Exactly as they stand, copy the lines from the one containing "Image resolution: width=975" to the final line of the data; leave out the pictures.

══ TASK INPUT

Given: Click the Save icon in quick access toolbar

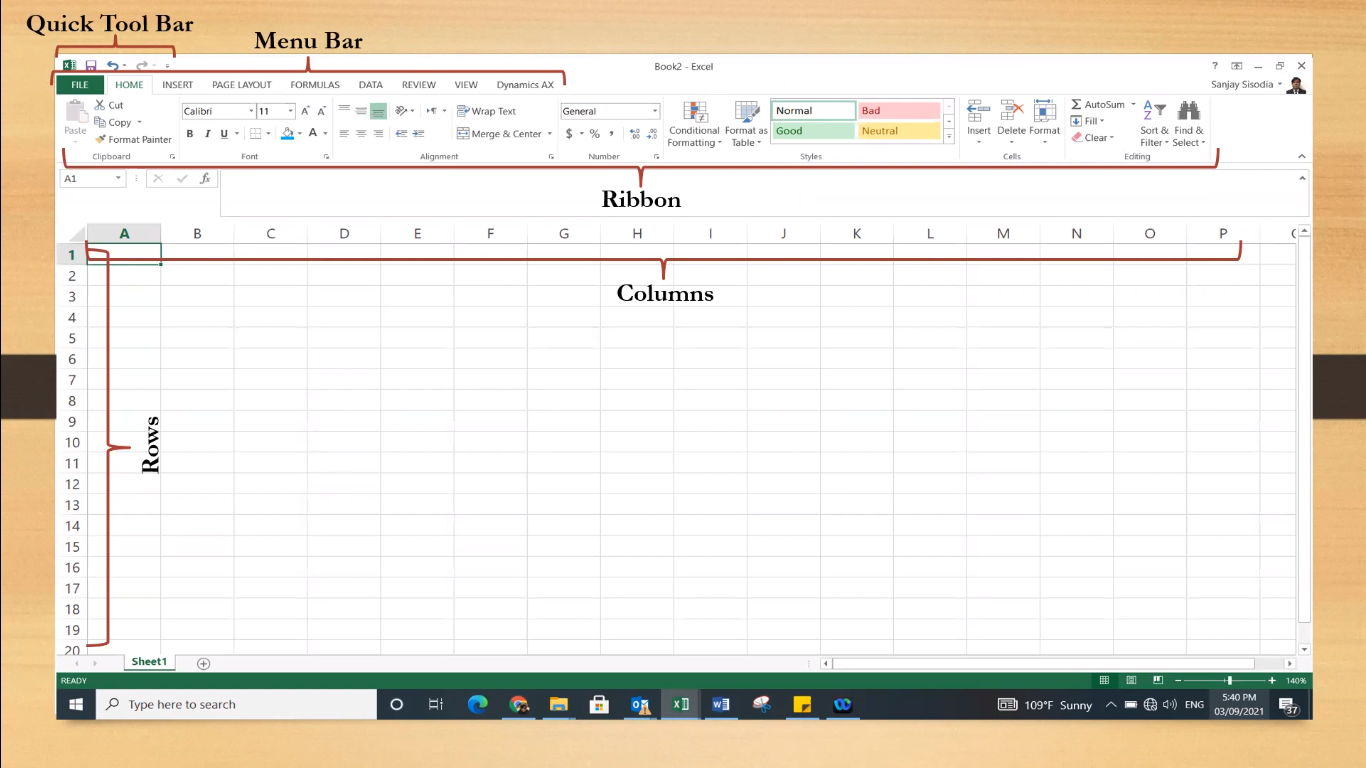Looking at the screenshot, I should (91, 66).
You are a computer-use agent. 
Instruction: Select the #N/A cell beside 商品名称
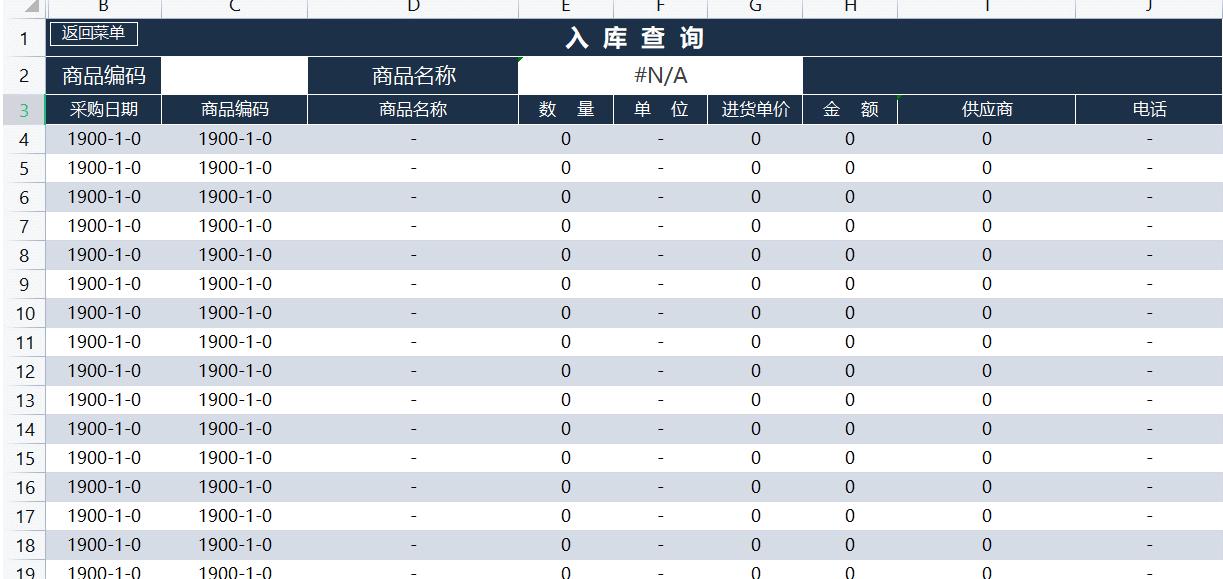[660, 74]
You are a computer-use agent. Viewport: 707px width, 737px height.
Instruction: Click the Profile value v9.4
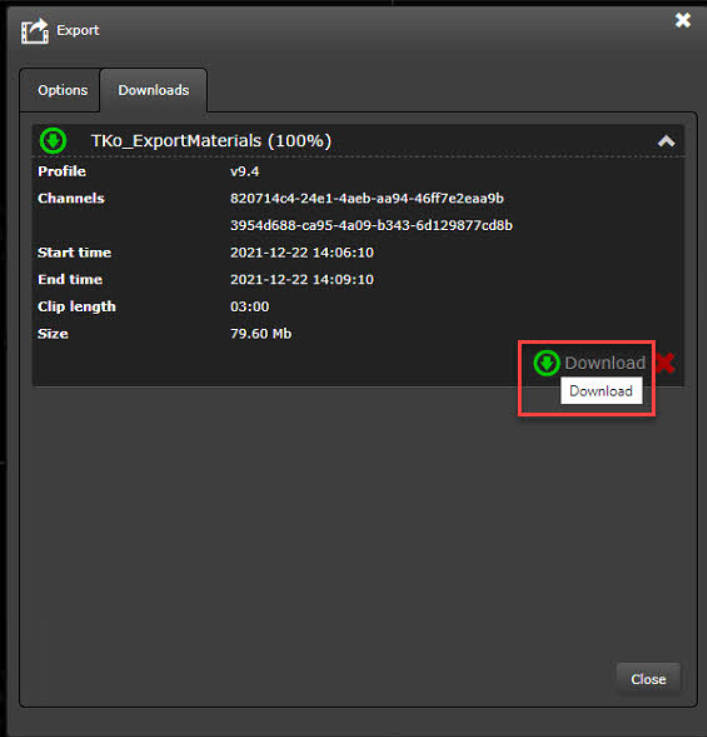(246, 171)
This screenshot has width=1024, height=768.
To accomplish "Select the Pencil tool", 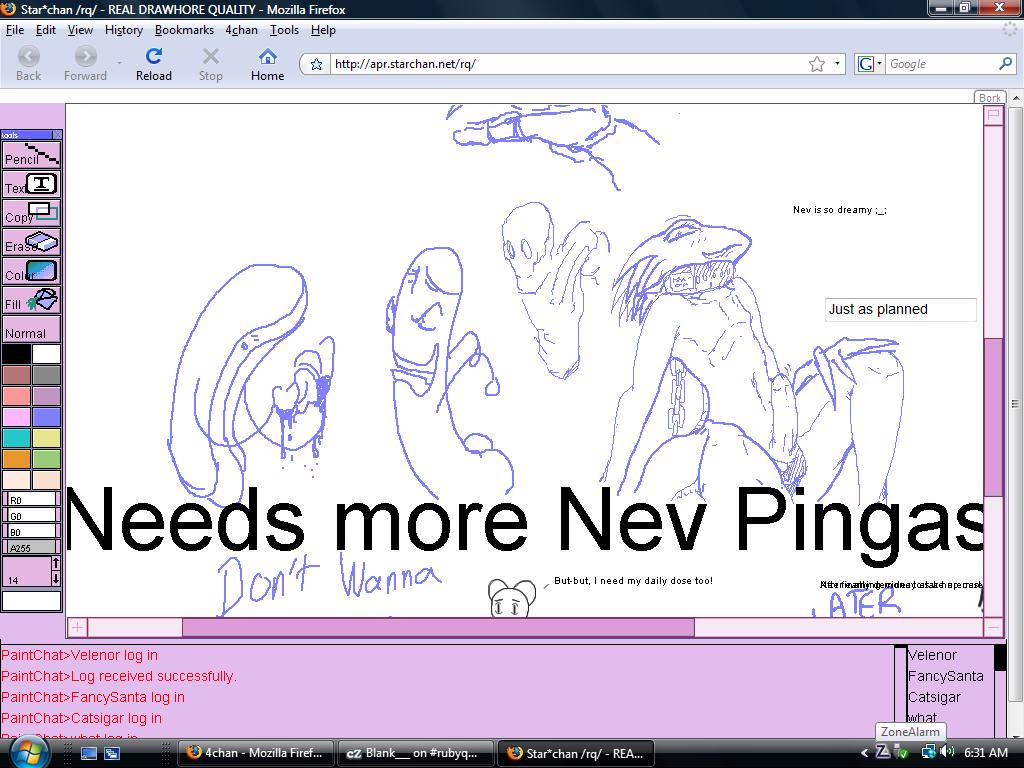I will tap(31, 155).
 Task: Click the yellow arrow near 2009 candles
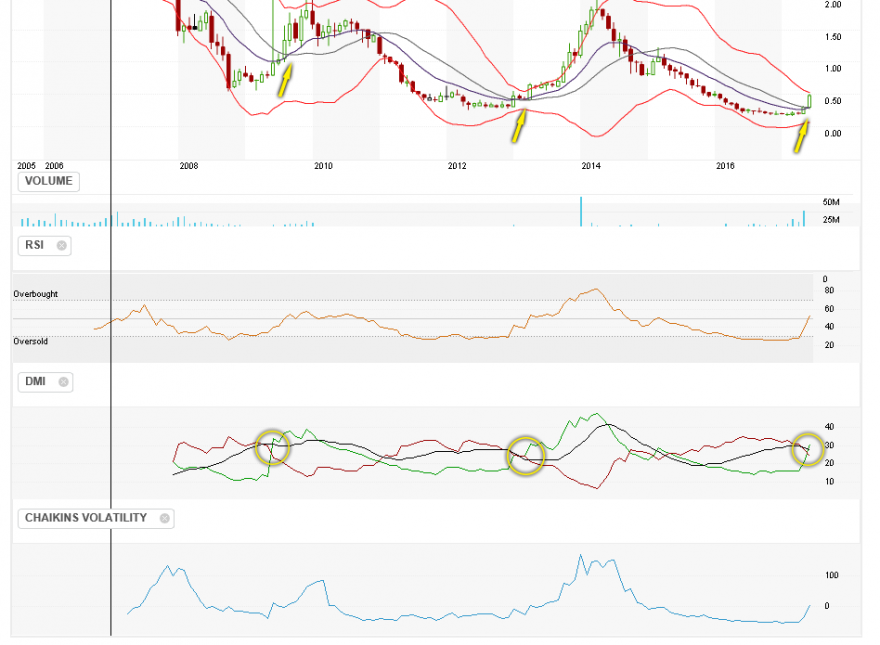pos(285,80)
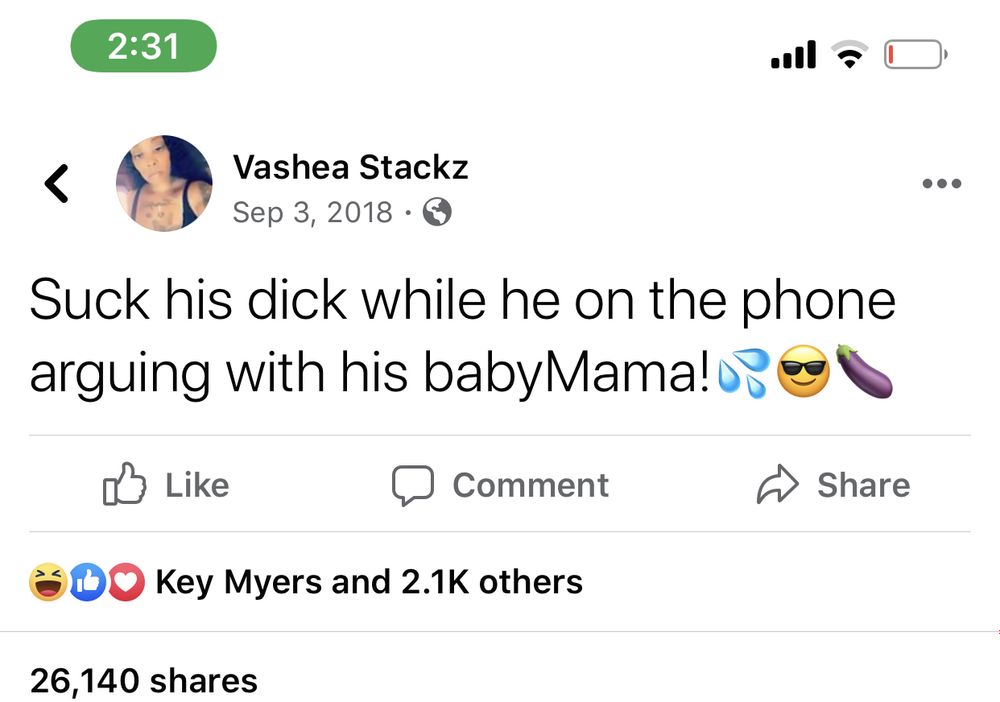The height and width of the screenshot is (702, 1000).
Task: Tap the Share button label
Action: point(864,485)
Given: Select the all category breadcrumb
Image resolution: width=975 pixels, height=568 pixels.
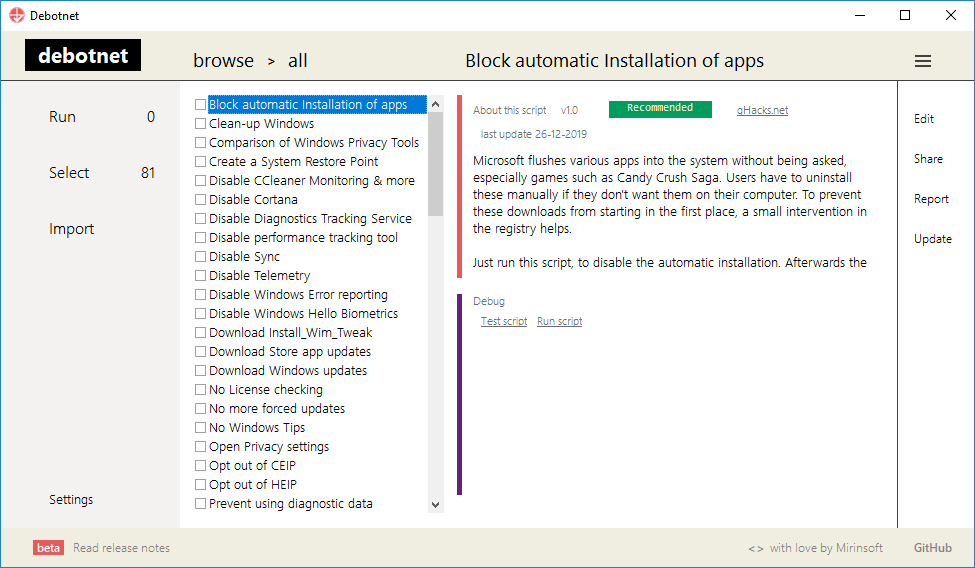Looking at the screenshot, I should click(297, 61).
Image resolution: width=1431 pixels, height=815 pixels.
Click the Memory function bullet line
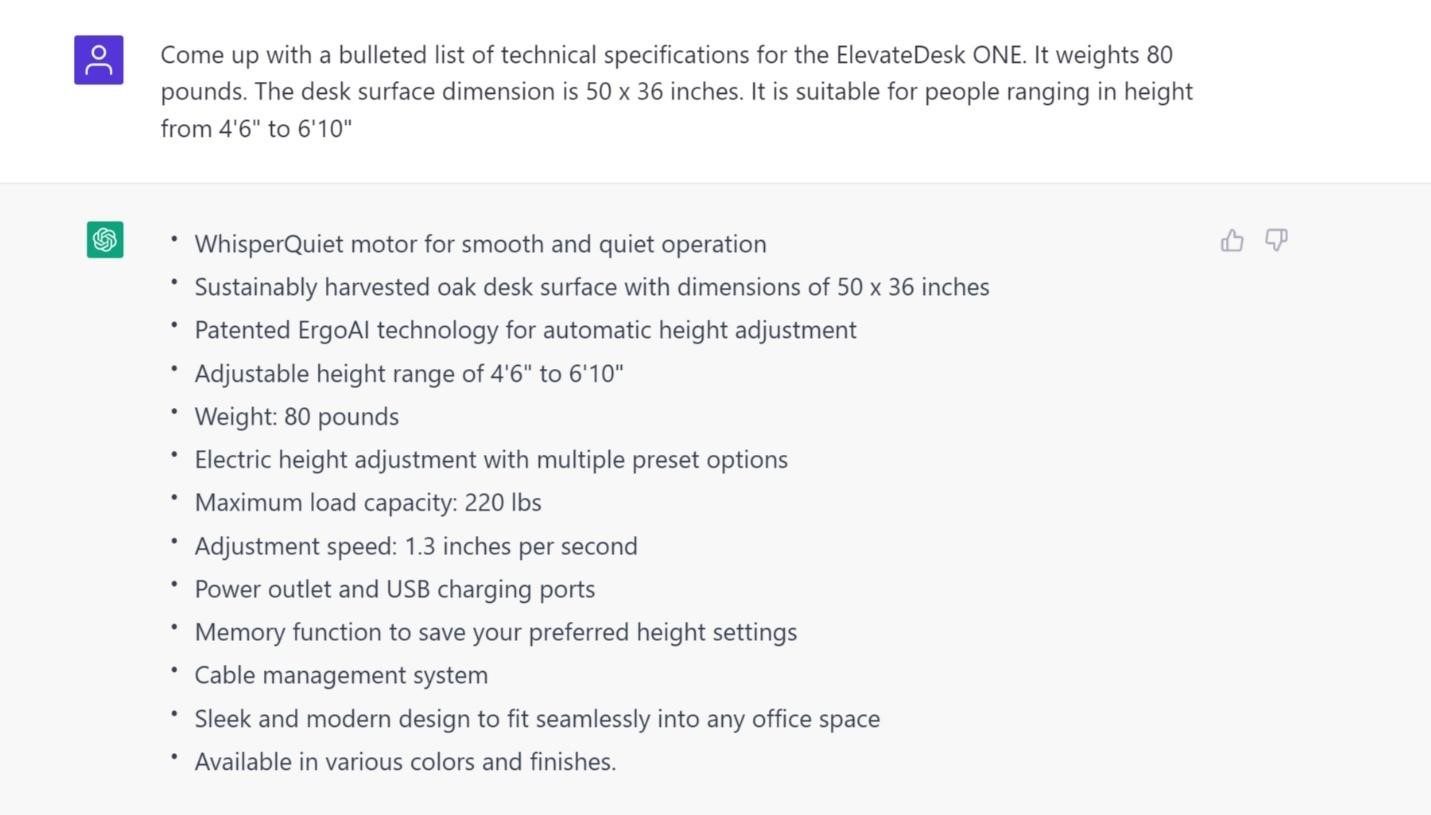pos(495,632)
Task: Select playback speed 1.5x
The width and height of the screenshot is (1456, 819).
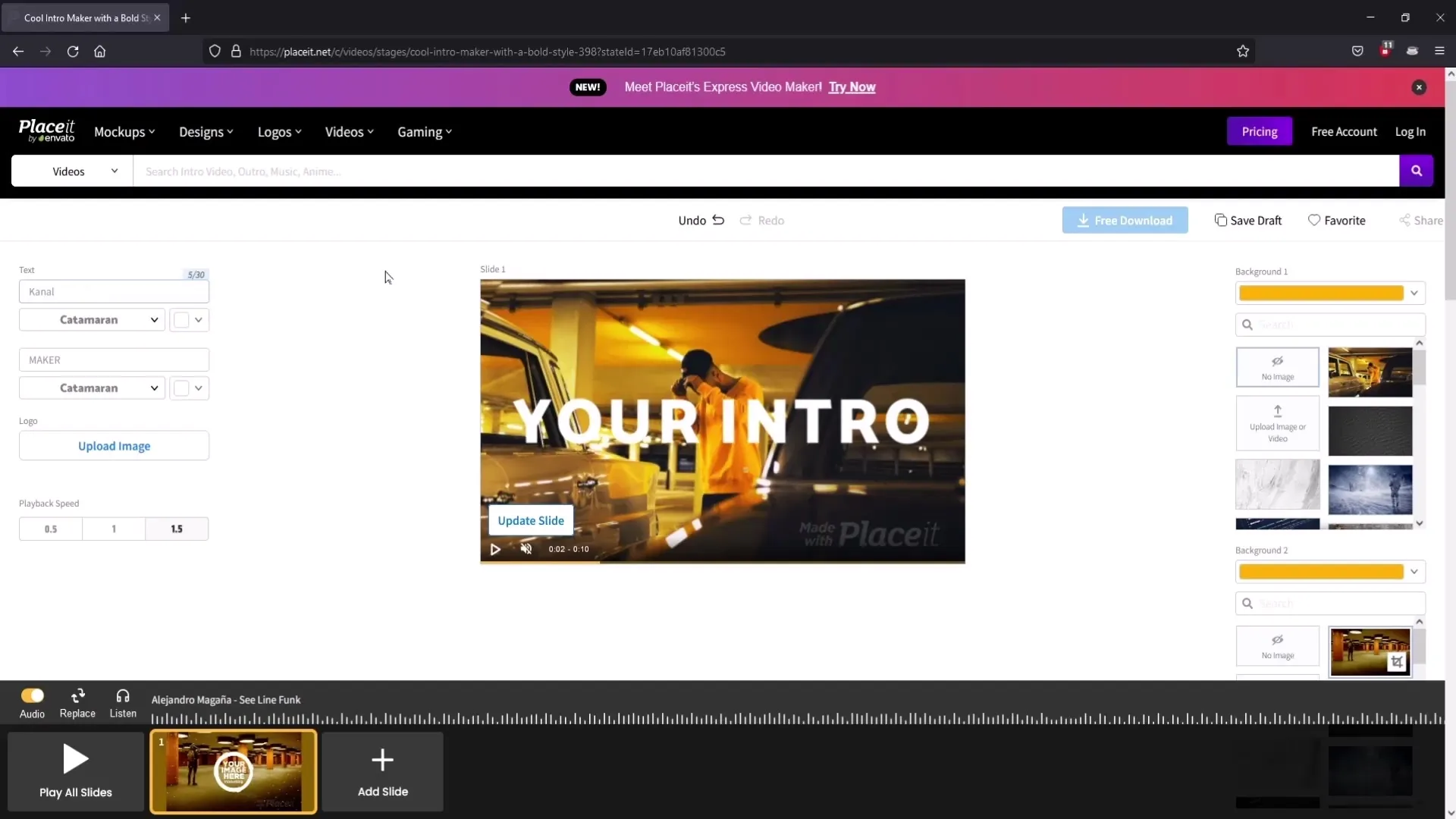Action: [x=177, y=528]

════

## FINISHED TASK
Image resolution: width=975 pixels, height=568 pixels.
Looking at the screenshot, I should click(297, 61).
Image resolution: width=1431 pixels, height=815 pixels.
Click the Memory function bullet line
pos(495,632)
Task: Select playback speed 1.5x
The width and height of the screenshot is (1456, 819).
Action: [x=177, y=528]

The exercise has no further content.